Chavez took third on a wild pitch, but it looked like he might be stuck there when Dan Johnson rolled out to Pedroia against a drawn-in infield. But Shannon Stewart walked and Jack Cust, whose 15 minutes of fame seems about to expire (8 homers in his first 13 games, .154 his last 10), hit Wakefield's first pitch into the right-field corner for a double. Bobby Crosby then singled home two more runs.

"I had Crosby 1-and-2, tried to throw him a hard one and bury it in the dirt, but I left it up and that was the end of it," Wakefield said.

Those were the only runs allowed by Wakefield, who was coming off four stinkers (1-3, 9.13 ERA) but last night struck out eight in 6 2/3 innings.

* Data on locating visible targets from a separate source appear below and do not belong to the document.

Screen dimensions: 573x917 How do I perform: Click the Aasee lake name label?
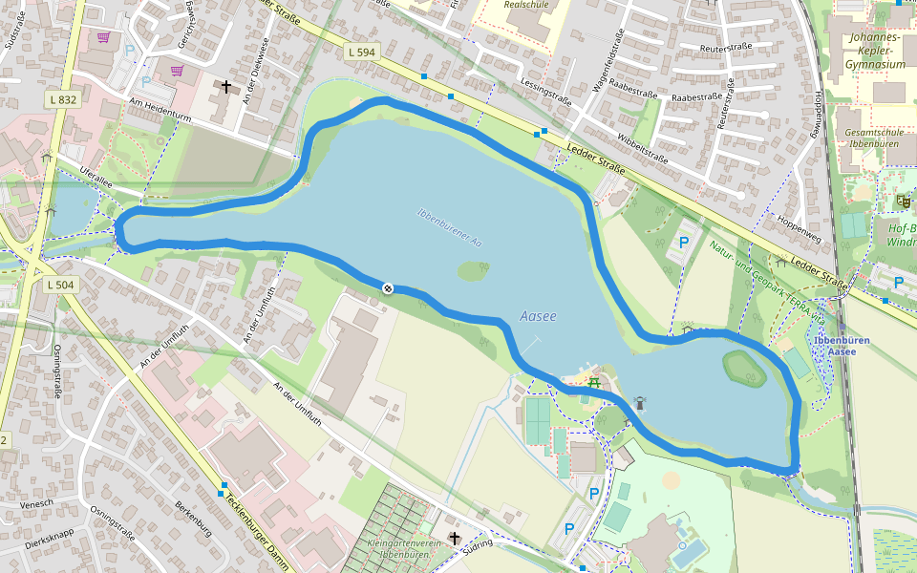pyautogui.click(x=538, y=316)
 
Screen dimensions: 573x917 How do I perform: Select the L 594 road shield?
pyautogui.click(x=360, y=53)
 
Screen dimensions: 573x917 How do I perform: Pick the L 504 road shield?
pyautogui.click(x=59, y=285)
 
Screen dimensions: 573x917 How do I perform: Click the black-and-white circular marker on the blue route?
pyautogui.click(x=388, y=287)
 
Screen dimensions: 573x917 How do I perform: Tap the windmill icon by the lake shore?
pyautogui.click(x=638, y=403)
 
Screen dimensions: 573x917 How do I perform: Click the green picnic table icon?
pyautogui.click(x=594, y=382)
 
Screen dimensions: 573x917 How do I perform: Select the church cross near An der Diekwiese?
pyautogui.click(x=226, y=88)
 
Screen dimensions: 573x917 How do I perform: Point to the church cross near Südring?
pyautogui.click(x=454, y=539)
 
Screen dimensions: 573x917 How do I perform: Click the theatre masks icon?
pyautogui.click(x=902, y=201)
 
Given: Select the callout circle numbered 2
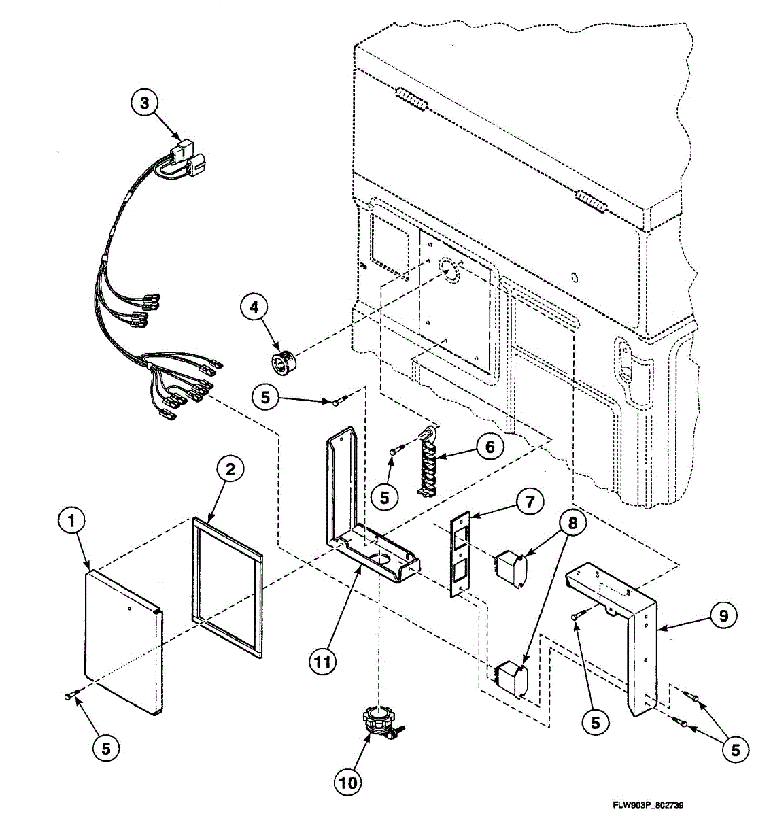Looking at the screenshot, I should [230, 469].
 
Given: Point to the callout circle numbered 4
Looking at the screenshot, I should [254, 307].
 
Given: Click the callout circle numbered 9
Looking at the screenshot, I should [723, 615].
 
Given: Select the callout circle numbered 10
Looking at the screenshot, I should [347, 782].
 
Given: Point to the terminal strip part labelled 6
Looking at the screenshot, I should [426, 462].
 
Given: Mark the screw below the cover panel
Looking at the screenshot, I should [71, 696].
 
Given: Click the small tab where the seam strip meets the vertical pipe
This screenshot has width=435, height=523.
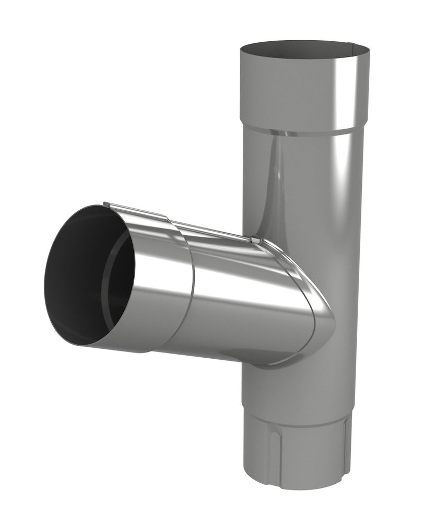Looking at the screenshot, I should pos(255,240).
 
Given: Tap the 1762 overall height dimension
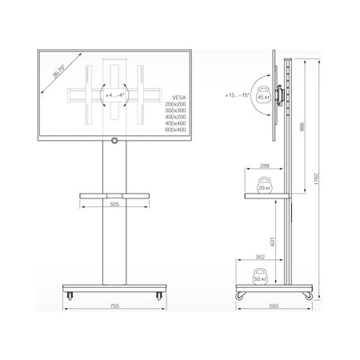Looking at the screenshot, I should pyautogui.click(x=318, y=177).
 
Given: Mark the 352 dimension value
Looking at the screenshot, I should pyautogui.click(x=261, y=258).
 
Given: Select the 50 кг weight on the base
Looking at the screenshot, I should pyautogui.click(x=258, y=278).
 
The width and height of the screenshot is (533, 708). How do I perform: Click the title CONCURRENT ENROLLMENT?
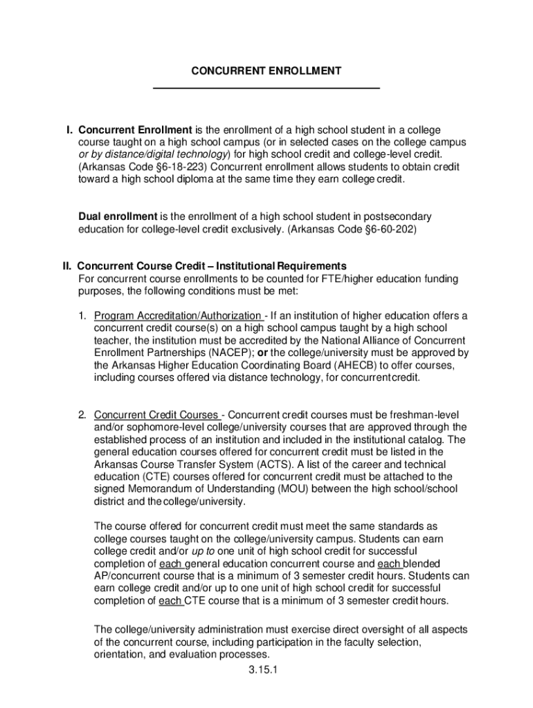(x=266, y=71)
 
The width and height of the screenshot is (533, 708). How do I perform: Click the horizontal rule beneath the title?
(x=266, y=88)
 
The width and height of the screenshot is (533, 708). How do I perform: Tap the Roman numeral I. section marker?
(x=69, y=130)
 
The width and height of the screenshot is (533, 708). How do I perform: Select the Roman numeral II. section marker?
(x=68, y=266)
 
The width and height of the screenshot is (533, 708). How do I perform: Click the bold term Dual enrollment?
(x=118, y=216)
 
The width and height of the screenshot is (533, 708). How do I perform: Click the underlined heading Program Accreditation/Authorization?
(x=178, y=316)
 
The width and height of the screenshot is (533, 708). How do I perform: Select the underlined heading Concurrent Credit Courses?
(x=156, y=415)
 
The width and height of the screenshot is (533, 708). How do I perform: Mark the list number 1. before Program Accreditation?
(x=82, y=316)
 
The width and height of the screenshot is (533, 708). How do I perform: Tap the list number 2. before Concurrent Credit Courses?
(x=82, y=415)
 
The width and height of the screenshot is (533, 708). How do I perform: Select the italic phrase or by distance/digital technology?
(x=152, y=155)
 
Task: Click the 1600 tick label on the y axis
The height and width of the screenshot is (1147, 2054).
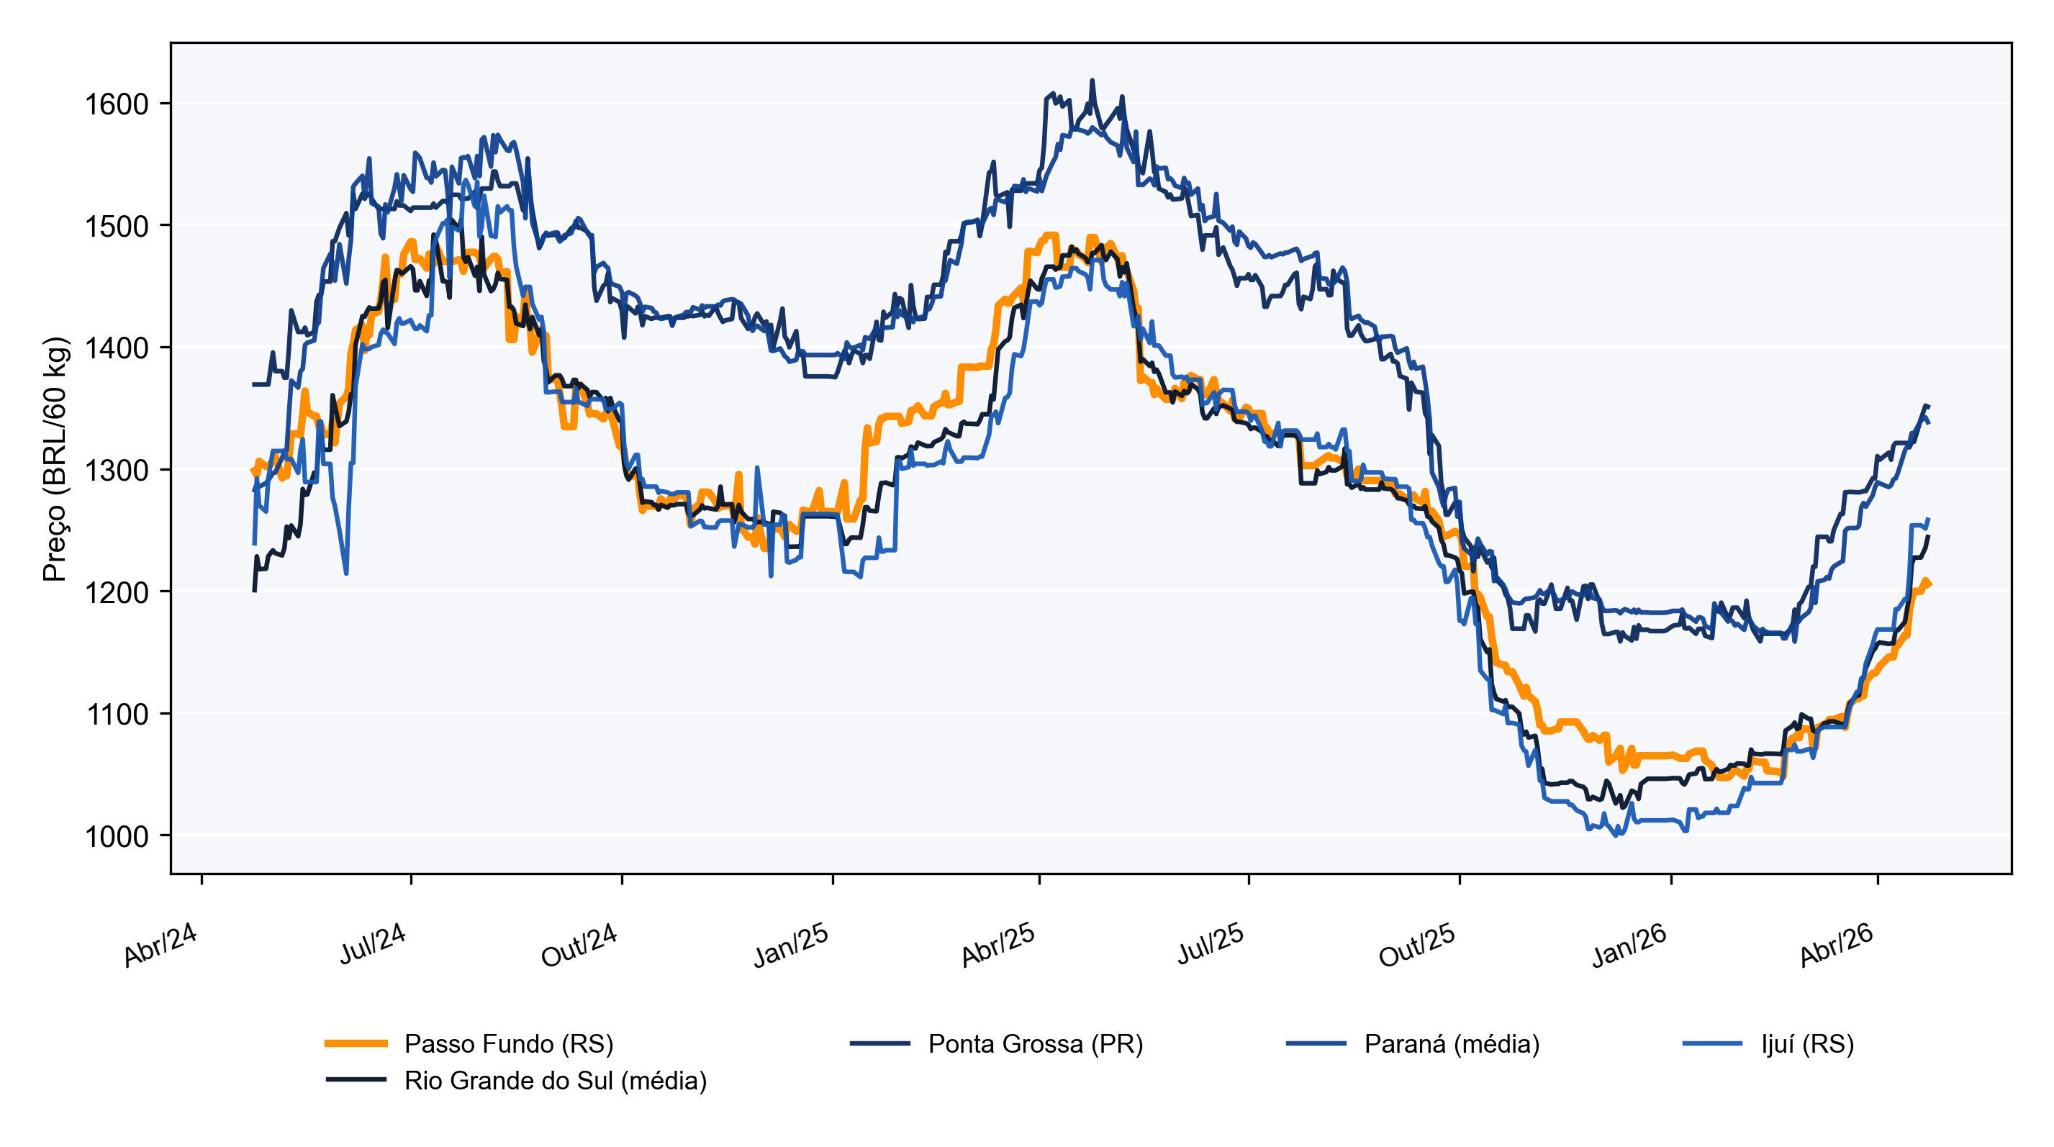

The Sox, however, could do little with Kennedy, who continued a remarkable string of performances by Athletics starting pitchers. In nine games on their homestand, Athletics starters are 6-1 with a 1.29 ERA.

The Sox, held to three singles Tuesday night, managed just four singles through six innings last night. They finally broke through in the seventh, when Manny Ramírez doubled and Youkilis tripled him home. Wily Mo Peña's infield out scored Youkilis with the second run.

But Oakland manager Bob Geren, who cut his teeth in the Sox system, made skillful use of his bullpen the rest of the night. Ortiz blooped a two-out single off lefthander Jay Marshall in the eighth, but Casilla, just called up Sunday, retired Ramirez on a flyball.

Casilla, who was the winning pitcher in Monday's 5-4, 11-inning A's win, then set down the side in the ninth, but not before walking Drew with two outs. Jason Varitek grabbed a bat and pinch hit, but he flied out to end it.